**CHALLENGE**
Update the entries below by changing every "Where should I click to" to "Where do I click to" and keeping everything else the same.

>> Start

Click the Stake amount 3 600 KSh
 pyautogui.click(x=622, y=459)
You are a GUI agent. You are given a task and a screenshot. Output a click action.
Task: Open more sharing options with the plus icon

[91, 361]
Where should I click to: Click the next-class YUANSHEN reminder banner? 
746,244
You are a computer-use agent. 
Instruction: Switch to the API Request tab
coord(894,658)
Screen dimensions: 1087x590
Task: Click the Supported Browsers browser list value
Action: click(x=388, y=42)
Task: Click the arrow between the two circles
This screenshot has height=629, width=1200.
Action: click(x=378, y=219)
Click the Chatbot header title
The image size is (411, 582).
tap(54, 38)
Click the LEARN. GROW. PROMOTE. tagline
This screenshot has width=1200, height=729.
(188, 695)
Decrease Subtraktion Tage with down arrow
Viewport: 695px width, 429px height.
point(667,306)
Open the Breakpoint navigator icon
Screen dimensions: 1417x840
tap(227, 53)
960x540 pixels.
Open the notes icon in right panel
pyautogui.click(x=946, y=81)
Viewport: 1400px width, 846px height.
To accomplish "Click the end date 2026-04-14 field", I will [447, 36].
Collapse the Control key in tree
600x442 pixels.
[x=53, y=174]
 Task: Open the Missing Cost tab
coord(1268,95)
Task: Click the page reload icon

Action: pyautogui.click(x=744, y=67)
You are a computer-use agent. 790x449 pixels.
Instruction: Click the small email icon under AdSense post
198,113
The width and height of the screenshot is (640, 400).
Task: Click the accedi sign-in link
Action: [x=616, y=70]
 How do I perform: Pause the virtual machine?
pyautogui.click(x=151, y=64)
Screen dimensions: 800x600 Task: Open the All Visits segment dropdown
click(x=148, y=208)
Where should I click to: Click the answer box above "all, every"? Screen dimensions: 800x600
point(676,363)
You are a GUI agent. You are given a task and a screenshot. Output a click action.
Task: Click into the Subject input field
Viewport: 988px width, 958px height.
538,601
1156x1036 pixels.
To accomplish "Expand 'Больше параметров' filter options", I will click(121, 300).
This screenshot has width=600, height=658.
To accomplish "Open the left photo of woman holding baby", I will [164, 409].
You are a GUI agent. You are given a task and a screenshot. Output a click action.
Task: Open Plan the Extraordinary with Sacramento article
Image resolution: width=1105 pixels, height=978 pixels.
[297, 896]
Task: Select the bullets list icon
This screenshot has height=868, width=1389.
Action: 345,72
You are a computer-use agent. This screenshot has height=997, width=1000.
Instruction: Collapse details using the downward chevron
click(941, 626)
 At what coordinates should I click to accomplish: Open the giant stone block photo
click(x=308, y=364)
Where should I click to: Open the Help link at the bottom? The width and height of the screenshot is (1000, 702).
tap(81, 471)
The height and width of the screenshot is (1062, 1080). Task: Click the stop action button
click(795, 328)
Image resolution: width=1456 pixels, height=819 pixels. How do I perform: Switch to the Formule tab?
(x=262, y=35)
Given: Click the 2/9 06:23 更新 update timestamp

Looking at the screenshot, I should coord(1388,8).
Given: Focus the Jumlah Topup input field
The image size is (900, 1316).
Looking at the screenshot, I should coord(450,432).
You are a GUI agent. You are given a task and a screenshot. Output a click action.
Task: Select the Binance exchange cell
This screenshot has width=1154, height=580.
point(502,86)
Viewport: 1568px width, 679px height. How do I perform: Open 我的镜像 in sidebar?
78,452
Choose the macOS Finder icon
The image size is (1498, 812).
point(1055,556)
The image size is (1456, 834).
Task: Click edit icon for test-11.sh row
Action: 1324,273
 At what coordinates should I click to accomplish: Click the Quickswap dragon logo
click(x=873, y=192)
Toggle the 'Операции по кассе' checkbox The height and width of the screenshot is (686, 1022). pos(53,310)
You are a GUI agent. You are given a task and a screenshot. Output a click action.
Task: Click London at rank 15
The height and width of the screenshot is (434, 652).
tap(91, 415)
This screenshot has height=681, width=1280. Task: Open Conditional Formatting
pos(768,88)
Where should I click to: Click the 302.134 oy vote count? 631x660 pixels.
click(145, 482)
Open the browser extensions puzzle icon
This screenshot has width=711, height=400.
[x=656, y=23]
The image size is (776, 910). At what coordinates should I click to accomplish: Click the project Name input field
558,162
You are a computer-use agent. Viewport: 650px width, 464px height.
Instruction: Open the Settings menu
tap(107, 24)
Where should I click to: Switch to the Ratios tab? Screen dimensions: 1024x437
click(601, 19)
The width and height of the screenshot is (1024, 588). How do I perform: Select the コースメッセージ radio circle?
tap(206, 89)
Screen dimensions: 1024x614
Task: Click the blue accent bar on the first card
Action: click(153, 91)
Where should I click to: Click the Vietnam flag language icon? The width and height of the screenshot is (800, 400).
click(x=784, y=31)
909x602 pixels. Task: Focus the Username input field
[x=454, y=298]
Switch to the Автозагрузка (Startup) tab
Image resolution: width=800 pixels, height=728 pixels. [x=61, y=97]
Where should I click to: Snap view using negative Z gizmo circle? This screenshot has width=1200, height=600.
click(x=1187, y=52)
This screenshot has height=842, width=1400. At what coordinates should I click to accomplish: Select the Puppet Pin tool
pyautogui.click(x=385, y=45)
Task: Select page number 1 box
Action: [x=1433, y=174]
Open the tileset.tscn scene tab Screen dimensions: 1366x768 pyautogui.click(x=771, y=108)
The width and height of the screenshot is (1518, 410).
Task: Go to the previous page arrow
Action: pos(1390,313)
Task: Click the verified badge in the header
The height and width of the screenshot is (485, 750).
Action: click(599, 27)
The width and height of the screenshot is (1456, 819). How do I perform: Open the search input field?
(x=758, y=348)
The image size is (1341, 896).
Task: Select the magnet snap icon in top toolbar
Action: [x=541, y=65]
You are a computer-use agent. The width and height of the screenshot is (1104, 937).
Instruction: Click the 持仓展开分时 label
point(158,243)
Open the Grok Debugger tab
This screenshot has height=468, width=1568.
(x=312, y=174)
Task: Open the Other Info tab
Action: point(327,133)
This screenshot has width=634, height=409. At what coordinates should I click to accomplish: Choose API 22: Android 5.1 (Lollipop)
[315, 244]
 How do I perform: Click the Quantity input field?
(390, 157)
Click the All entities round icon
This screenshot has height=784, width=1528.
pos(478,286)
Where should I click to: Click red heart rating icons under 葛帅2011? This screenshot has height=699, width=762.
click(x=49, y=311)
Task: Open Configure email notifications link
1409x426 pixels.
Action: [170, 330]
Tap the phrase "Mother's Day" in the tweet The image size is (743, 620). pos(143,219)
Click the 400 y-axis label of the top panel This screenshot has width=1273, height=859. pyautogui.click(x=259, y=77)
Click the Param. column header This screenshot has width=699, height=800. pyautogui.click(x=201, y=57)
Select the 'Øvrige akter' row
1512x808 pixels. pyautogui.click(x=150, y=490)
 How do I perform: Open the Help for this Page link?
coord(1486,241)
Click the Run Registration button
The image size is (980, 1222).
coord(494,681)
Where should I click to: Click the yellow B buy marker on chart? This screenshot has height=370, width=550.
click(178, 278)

>> End

**ANSWER TO THIS EXERCISE**
Click the Stake amount 3 600 KSh
 pyautogui.click(x=622, y=459)
You are a GUI agent. You are given a task and a screenshot. Output a click action.
Task: Open more sharing options with the plus icon

[91, 361]
Where do I click to: Click the next-class YUANSHEN reminder banner? 
746,244
You are a computer-use agent. 
Instruction: Switch to the API Request tab
coord(894,658)
Screen dimensions: 1087x590
Task: Click the Supported Browsers browser list value
Action: click(x=388, y=42)
Task: Click the arrow between the two circles
This screenshot has height=629, width=1200.
Action: click(x=378, y=219)
Click the Chatbot header title
The image size is (411, 582).
tap(54, 38)
Click the LEARN. GROW. PROMOTE. tagline
This screenshot has width=1200, height=729.
(188, 695)
Decrease Subtraktion Tage with down arrow
Viewport: 695px width, 429px height.
point(667,306)
Open the Breakpoint navigator icon
Screen dimensions: 1417x840
tap(227, 53)
960x540 pixels.
Open the notes icon in right panel
pyautogui.click(x=946, y=81)
Viewport: 1400px width, 846px height.
To accomplish "Click the end date 2026-04-14 field", I will [447, 36].
Collapse the Control key in tree
600x442 pixels.
[x=53, y=174]
 Task: Open the Missing Cost tab
coord(1268,95)
Task: Click the page reload icon

Action: pyautogui.click(x=744, y=67)
You are a computer-use agent. 790x449 pixels.
Instruction: Click the small email icon under AdSense post
198,113
The width and height of the screenshot is (640, 400).
Task: Click the accedi sign-in link
Action: [x=616, y=70]
 How do I perform: Pause the virtual machine?
pyautogui.click(x=151, y=64)
Screen dimensions: 800x600 Task: Open the All Visits segment dropdown
click(x=148, y=208)
Where do I click to: Click the answer box above "all, every"? Screen dimensions: 800x600
point(676,363)
You are a GUI agent. You are given a task and a screenshot. Output a click action.
Task: Click into the Subject input field
Viewport: 988px width, 958px height.
538,601
1156x1036 pixels.
To accomplish "Expand 'Больше параметров' filter options", I will click(121, 300).
This screenshot has width=600, height=658.
To accomplish "Open the left photo of woman holding baby", I will [164, 409].
You are a GUI agent. You are given a task and a screenshot. Output a click action.
Task: Open Plan the Extraordinary with Sacramento article
Image resolution: width=1105 pixels, height=978 pixels.
[297, 896]
Task: Select the bullets list icon
This screenshot has height=868, width=1389.
Action: 345,72
You are a computer-use agent. This screenshot has height=997, width=1000.
Instruction: Collapse details using the downward chevron
click(941, 626)
 At what coordinates should I click to accomplish: Open the giant stone block photo
click(x=308, y=364)
Where do I click to: Open the Help link at the bottom? The width and height of the screenshot is (1000, 702).
tap(81, 471)
The height and width of the screenshot is (1062, 1080). Task: Click the stop action button
click(795, 328)
Image resolution: width=1456 pixels, height=819 pixels. How do I perform: Switch to the Formule tab?
(x=262, y=35)
Given: Click the 2/9 06:23 更新 update timestamp

Looking at the screenshot, I should coord(1388,8).
Given: Focus the Jumlah Topup input field
The image size is (900, 1316).
Looking at the screenshot, I should coord(450,432).
You are a GUI agent. You are given a task and a screenshot. Output a click action.
Task: Select the Binance exchange cell
This screenshot has width=1154, height=580.
point(502,86)
Viewport: 1568px width, 679px height. How do I perform: Open 我的镜像 in sidebar?
78,452
Choose the macOS Finder icon
The image size is (1498, 812).
point(1055,556)
The image size is (1456, 834).
Task: Click edit icon for test-11.sh row
Action: 1324,273
 At what coordinates should I click to accomplish: Click the Quickswap dragon logo
click(x=873, y=192)
Toggle the 'Операции по кассе' checkbox The height and width of the screenshot is (686, 1022). pos(53,310)
You are a GUI agent. You are given a task and a screenshot. Output a click action.
Task: Click London at rank 15
The height and width of the screenshot is (434, 652).
tap(91, 415)
This screenshot has height=681, width=1280. Task: Open Conditional Formatting
pos(768,88)
Where do I click to: Click the 302.134 oy vote count? 631x660 pixels.
click(145, 482)
Open the browser extensions puzzle icon
This screenshot has width=711, height=400.
[x=656, y=23]
The image size is (776, 910). At what coordinates should I click to accomplish: Click the project Name input field
558,162
You are a computer-use agent. Viewport: 650px width, 464px height.
Instruction: Open the Settings menu
tap(107, 24)
Where do I click to: Switch to the Ratios tab? Screen dimensions: 1024x437
click(601, 19)
The width and height of the screenshot is (1024, 588). How do I perform: Select the コースメッセージ radio circle?
tap(206, 89)
Screen dimensions: 1024x614
Task: Click the blue accent bar on the first card
Action: click(153, 91)
Where do I click to: Click the Vietnam flag language icon? The width and height of the screenshot is (800, 400).
click(x=784, y=31)
909x602 pixels. Task: Focus the Username input field
[x=454, y=298]
Switch to the Автозагрузка (Startup) tab
Image resolution: width=800 pixels, height=728 pixels. [x=61, y=97]
Where do I click to: Snap view using negative Z gizmo circle? This screenshot has width=1200, height=600.
click(x=1187, y=52)
This screenshot has height=842, width=1400. At what coordinates should I click to accomplish: Select the Puppet Pin tool
pyautogui.click(x=385, y=45)
Task: Select page number 1 box
Action: [x=1433, y=174]
Open the tileset.tscn scene tab Screen dimensions: 1366x768 pyautogui.click(x=771, y=108)
The width and height of the screenshot is (1518, 410).
Task: Go to the previous page arrow
Action: pos(1390,313)
Task: Click the verified badge in the header
The height and width of the screenshot is (485, 750).
Action: click(599, 27)
The width and height of the screenshot is (1456, 819). How do I perform: Open the search input field?
(x=758, y=348)
The image size is (1341, 896).
Task: Select the magnet snap icon in top toolbar
Action: [x=541, y=65]
You are a computer-use agent. The width and height of the screenshot is (1104, 937).
Instruction: Click the 持仓展开分时 label
point(158,243)
Open the Grok Debugger tab
This screenshot has height=468, width=1568.
(x=312, y=174)
Task: Open the Other Info tab
Action: point(327,133)
This screenshot has width=634, height=409. At what coordinates should I click to accomplish: Choose API 22: Android 5.1 (Lollipop)
[315, 244]
 How do I perform: Click the Quantity input field?
(390, 157)
Click the All entities round icon
This screenshot has height=784, width=1528.
pos(478,286)
Where do I click to: Click red heart rating icons under 葛帅2011? This screenshot has height=699, width=762.
click(x=49, y=311)
Task: Open Configure email notifications link
1409x426 pixels.
Action: [170, 330]
Tap the phrase "Mother's Day" in the tweet The image size is (743, 620). pos(143,219)
Click the 400 y-axis label of the top panel This screenshot has width=1273, height=859. pyautogui.click(x=259, y=77)
Click the Param. column header This screenshot has width=699, height=800. pyautogui.click(x=201, y=57)
Select the 'Øvrige akter' row
1512x808 pixels. pyautogui.click(x=150, y=490)
 How do I perform: Open the Help for this Page link?
coord(1486,241)
Click the Run Registration button
The image size is (980, 1222).
coord(494,681)
Where do I click to: Click the yellow B buy marker on chart? This screenshot has height=370, width=550.
click(178, 278)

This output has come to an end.